SELECTED PASSAGE ::

* * *

Investigators discovered a handwritten “to do” list in Isabel Kesari Gervais’ pocket when she was arrested in March 2017. Among the items on the list: Create a new identity, according to court records.
That’s one item that Gervais, 61, never got to check off. She was sentenced Tuesday in Alabama to more than six years in prison after she pleaded guilty to wire fraud, aggravated identity theft and making false statements. But over the past 15 years, she had changed her name plenty of times as she offered bogus medical treatments to sick and dying patients across the U.S., from Alabama and Georgia to Arkansas and Kansas, court records show.
Posing as a licensed doctor, Gervais offered DNA testing, metabolic testing and more to cancer patients and “desperately ill” clients seeking life-saving care, according to the U.S. Attorney for the Northern District of Alabama. Her treatments were naturopathic, Gervais said. She represented herself as a veteran of the medical field, with years of experience in the U.S., the U.K. and Kenya. She said she had bachelor's degrees in medicine and surgery, and the equivalent of a medical degree, court records said.
For Gervais’ ailing patients, though, the reality was shocking — and life-threatening: Gervais was an itinerant, fraudulent doctor with no medical training or actual degrees beyond a license to practice naturopathic medicine in Idaho from 2004 to 2006, court records said. Gervais traveled from state to state to avoid detection from authorities, adopting new aliases (frequently some variation on Debra Lynn Goodman). She would sneak away from her rental properties, milk clients for thousands and even steal clients’ identities, prosecutors said.
Some of Gervais victims came to court to watch their one-time “doctor” be sentenced. Others couldn’t make it: At least one of Gervais’ patients is now dead, and another former patient was too sick to come, prosecutors told the Birmingham News.
“Through lies and deceit, this defendant took advantage of desperately ill people in Alabama and other states,” U.S. Attorney Jay E. Town said in a statement, thanking the U.S. Postal Service for its role in discovering the fraud that’s sending Gervais to prison. “Now, the fake doctor will spend deserved time in a real prison cell.”
As part of her plea deal, Gervais will forfeit $108,146 as proceeds of illegal activity, court records said.

* * *

INFORMATION GIVEN ::
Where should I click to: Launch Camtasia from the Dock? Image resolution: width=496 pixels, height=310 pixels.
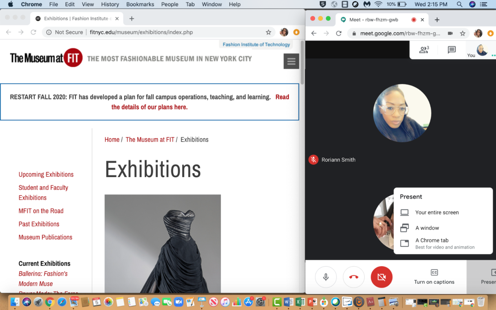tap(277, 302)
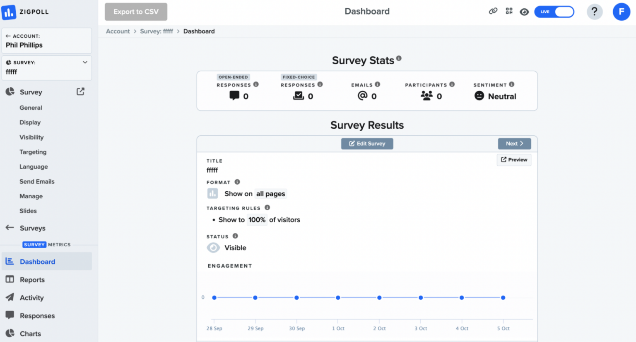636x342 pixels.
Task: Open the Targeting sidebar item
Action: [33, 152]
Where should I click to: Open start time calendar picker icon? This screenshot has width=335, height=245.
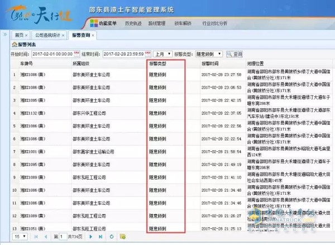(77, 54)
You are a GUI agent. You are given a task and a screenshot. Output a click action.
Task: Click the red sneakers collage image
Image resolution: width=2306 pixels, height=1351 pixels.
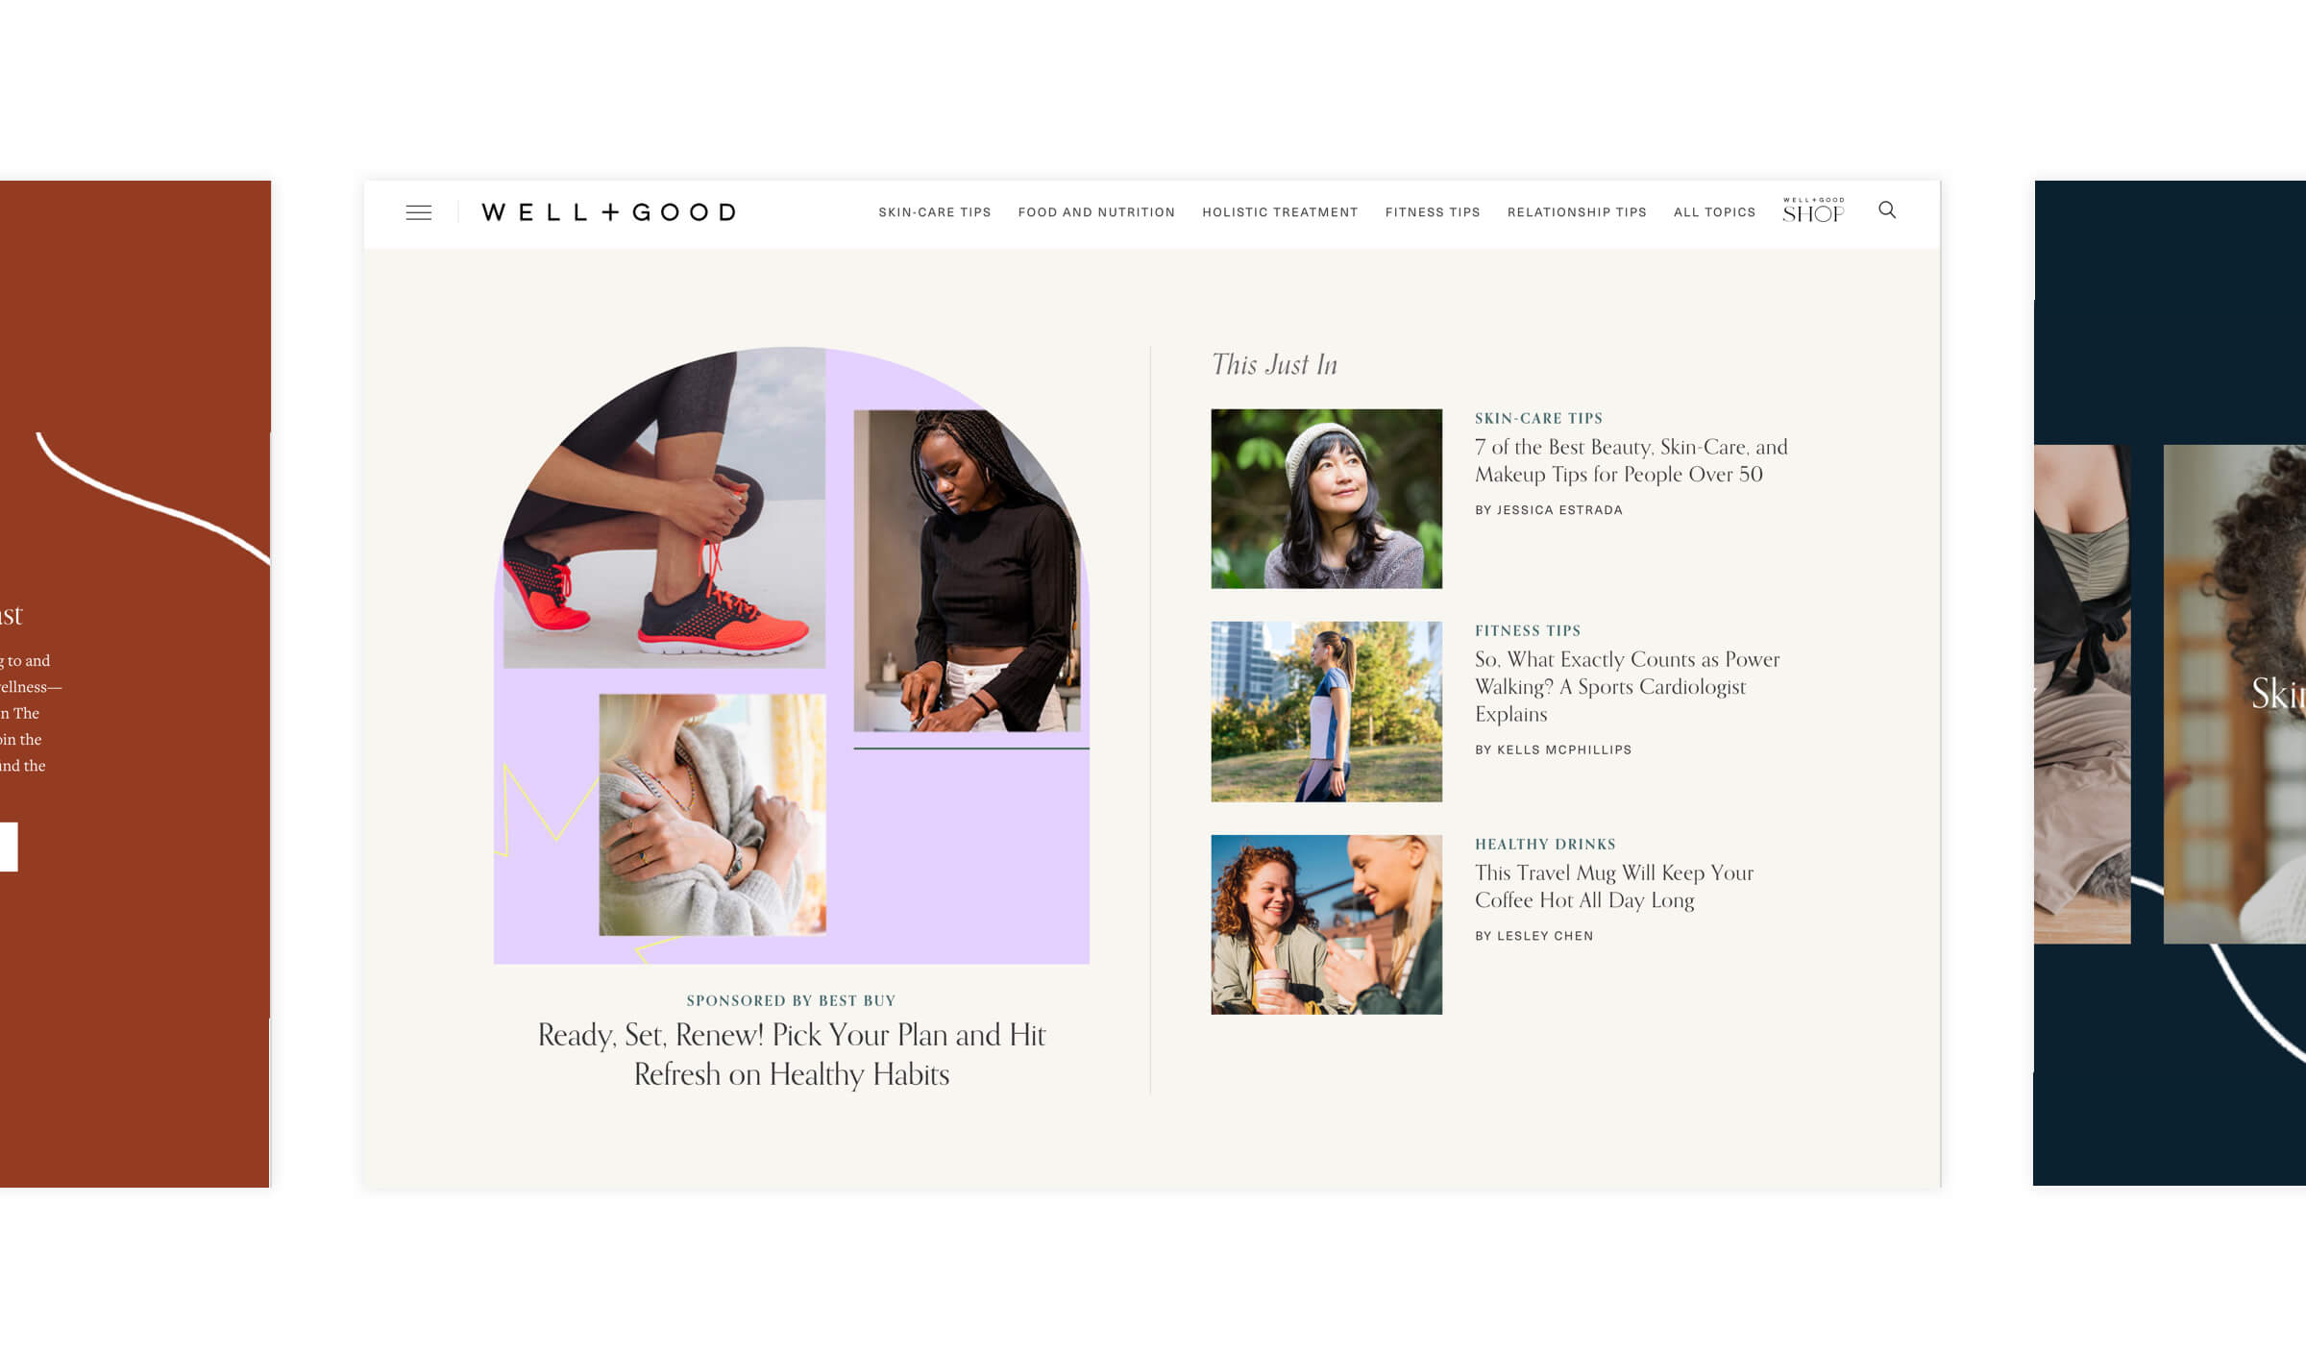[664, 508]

* * *

PARTS OF THE EXERCISE ::
A – In the article on Isabel Kesari Gervais, how much money will Gervais forfeit as part of her plea deal?
B – Please reproduce the article on Isabel Kesari Gervais between "Posing as a" and "degree, court records said.", inclusive.
C – Pick up the article on Isabel Kesari Gervais after its last sentence and keep writing it.

REPLIES ::
A – $108,146

B –
Posing as a licensed doctor, Gervais offered DNA testing, metabolic testing and more to cancer patients and “desperately ill” clients seeking life-saving care, according to the U.S. Attorney for the Northern District of Alabama. Her treatments were naturopathic, Gervais said. She represented herself as a veteran of the medical field, with years of experience in the U.S., the U.K. and Kenya. She said she had bachelor's degrees in medicine and surgery, and the equivalent of a medical degree, court records said.

C –
It’s not Gervais’ first run-in with law enforcement, the U.S. attorney said. Alabama and Arkansas medical boards had probed her for fraud, and she was prosecuted in Arkansas. In more than one state she’s dealt with civil monetary claims. But this is the first time she’s faced a significant prison sentence for her activities, because she previously moved around to avoid legal action, according to prosecutors.
“It is hard to comprehend the devastation and loss of hope victims feel after realizing that someone trusted to heal them was committing fraud against them," U.S. Postal Inspection Service Inspector in Charge Adrian Gonzalez, who investigated the case, said in a statement. “When she decided to use the U.S. Postal Service to further her scam, she came to the attention of postal inspectors. We thank the U.S. Attorney’s Office for the dedication and support it gave postal inspectors in bringing this pitiless scammer to justice.”
Working as Dr. Rose Starr, she opened a clinic in Hoover, Alabama, in 2015, prosecutors said. It was called Euro Med Klinic — and in the course or running it, Gervais lied about nearly everything: her name, her credentials, the treatments she could offer and more, according to the U.S. attorney’s office.
At that clinic, Gervais used a patient’s identity to secretly charge the patient’s credit card. Using a second person’s identity, Gervais opened up a post office box, court records said. She made between $95,000 and $150,000 from patients at the clinic, court records said.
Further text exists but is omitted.